The live recording of the world premiere of So Many Beauties is now available online at Soundcloud. We hope you’ll enjoy listening via the link below! Here’s a review of the concert by St George’s member Joe Keaney.
“So many beauties” exclaimed the Polish lady with dementia when composer, singer and kora player Holly Marland and her ensemble of musicians performed by her bedside as part of a project to give people with dementia the chance to create a new musical work celebrating their creativity.
Her intuition inspired the title of Holly’s joyous and touching patchwork quilt oratorio that had its world premiere to a rapt audience at a packed Manchester Cathedral on 6th April.

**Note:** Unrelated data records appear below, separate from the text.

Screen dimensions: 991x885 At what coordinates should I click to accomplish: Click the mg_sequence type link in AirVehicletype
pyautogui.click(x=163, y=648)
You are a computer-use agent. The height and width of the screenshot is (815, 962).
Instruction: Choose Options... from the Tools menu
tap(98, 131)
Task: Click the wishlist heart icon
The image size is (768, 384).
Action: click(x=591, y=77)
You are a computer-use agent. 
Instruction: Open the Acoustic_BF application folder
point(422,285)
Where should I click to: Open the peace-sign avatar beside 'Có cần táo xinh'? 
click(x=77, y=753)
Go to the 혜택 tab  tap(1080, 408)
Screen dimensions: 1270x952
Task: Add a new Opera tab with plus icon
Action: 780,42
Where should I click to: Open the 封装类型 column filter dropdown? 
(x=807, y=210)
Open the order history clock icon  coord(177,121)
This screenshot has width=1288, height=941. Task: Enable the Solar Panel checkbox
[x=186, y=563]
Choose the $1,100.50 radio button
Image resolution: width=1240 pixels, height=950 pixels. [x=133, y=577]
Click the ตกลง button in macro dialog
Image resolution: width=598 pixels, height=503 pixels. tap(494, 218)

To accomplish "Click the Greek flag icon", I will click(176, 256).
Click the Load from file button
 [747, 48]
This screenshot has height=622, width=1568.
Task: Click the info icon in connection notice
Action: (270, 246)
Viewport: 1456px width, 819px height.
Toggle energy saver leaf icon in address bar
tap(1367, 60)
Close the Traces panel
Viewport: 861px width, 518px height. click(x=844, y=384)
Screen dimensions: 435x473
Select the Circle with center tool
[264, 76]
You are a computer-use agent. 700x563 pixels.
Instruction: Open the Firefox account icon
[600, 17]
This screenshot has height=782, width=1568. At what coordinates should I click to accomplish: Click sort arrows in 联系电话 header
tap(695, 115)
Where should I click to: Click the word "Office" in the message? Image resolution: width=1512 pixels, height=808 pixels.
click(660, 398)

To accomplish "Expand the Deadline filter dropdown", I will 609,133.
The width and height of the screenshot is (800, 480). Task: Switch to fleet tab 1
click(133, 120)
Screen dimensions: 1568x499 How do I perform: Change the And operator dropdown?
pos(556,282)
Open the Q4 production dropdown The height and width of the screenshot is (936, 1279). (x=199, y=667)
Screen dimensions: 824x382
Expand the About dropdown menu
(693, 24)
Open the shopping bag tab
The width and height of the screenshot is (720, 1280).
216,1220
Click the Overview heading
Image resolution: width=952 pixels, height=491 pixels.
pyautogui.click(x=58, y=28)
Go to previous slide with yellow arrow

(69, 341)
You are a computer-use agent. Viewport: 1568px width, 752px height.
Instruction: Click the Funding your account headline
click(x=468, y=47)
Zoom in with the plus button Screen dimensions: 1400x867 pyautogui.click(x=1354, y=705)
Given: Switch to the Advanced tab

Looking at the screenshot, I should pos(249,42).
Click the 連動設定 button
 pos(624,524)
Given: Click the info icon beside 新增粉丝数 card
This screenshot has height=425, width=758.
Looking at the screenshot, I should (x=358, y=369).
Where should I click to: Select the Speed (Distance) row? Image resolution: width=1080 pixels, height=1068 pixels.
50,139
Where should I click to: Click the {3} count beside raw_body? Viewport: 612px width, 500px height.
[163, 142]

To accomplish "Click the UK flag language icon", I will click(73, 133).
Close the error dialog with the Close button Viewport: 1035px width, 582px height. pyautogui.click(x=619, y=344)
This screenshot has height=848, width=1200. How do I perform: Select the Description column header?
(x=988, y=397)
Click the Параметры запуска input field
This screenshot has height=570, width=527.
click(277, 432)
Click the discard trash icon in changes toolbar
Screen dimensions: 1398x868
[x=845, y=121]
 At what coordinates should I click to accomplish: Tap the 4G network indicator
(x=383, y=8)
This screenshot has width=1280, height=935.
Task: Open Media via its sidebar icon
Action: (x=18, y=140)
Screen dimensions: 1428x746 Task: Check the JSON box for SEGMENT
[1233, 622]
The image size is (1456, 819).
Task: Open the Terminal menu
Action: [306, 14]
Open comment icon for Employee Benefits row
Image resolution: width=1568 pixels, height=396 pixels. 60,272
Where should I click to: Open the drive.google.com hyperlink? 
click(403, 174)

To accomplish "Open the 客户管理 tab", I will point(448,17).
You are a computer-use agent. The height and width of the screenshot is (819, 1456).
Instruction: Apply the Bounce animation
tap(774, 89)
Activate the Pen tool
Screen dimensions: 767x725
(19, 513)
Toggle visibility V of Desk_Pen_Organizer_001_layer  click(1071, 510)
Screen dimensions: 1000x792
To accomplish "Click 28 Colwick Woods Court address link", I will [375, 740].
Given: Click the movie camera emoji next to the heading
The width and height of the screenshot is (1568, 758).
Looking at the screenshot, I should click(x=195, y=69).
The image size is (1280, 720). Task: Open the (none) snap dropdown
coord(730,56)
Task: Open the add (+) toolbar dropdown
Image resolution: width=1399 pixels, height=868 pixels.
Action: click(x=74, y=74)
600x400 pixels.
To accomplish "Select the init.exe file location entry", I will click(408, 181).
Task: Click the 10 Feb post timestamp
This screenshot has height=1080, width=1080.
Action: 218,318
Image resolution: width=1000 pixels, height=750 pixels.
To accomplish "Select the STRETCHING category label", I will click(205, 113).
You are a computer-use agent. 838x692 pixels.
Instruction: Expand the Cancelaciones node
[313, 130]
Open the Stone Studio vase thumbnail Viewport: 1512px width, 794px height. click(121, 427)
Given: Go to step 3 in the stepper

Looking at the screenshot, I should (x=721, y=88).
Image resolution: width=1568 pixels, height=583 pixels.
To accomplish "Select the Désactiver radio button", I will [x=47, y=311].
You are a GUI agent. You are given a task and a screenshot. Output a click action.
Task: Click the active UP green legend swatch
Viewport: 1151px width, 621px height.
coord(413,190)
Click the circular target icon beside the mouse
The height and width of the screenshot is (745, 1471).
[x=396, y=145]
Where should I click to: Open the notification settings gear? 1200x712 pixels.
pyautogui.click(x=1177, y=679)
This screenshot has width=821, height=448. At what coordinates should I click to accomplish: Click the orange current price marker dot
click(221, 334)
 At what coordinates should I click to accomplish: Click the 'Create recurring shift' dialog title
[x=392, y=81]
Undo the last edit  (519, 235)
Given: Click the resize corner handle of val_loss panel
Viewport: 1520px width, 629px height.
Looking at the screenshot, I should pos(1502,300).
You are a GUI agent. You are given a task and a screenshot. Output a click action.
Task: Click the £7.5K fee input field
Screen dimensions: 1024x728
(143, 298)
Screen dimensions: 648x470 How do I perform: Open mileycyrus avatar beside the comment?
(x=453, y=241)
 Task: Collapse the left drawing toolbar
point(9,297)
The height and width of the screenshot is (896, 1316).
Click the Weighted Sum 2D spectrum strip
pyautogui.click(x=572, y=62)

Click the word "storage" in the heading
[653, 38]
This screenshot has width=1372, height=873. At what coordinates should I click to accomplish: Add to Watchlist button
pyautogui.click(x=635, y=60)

Holly had assembled a children’s choir, a carers’ choir and a strong contingent of BBC Daily Service Singers and St George’s Singers, plus a musical ensemble of RNCM students under the baton of Sasha Johnson Manning for the occasion and what a belting celebration of life and the affirmative power of music they all gave!
She had recorded over 80 hours of creative material from people living with dementia and all their remarks and tunefulness weaved into this mesmerizing musical tapestry. The uplifting inclusiveness of “You’re welcome at my door” and “God painted nature” ran alongside the fun of “Beryl dancing in the starlight”, “Yankety tankety” and memories of shepherd’s pie. Musical rhythms oscillated from evocations of chilly winter to the sultry Nile by way of the familiarity of “My Bonnie lies over the ocean” and “When the Saints go marching in”.
Amid so much sunshine, Holly’s own plaintive alto solo on the Polish refrain “Moja Piekna” and “So Many Beauties” were most affecting, reflecting the shimmering vulnerability of life’s conditionality.
As the evening closed with everyone joining in “the Saints” the audience’s standing ovation echoed a specialist’s opening remarks, that we dwell not on what is lost in dementia but celebrate what is still there, alive and beating, which music can draw on and connect with. The warm, heartfelt, sustained audience applause was a tribute to that connection.”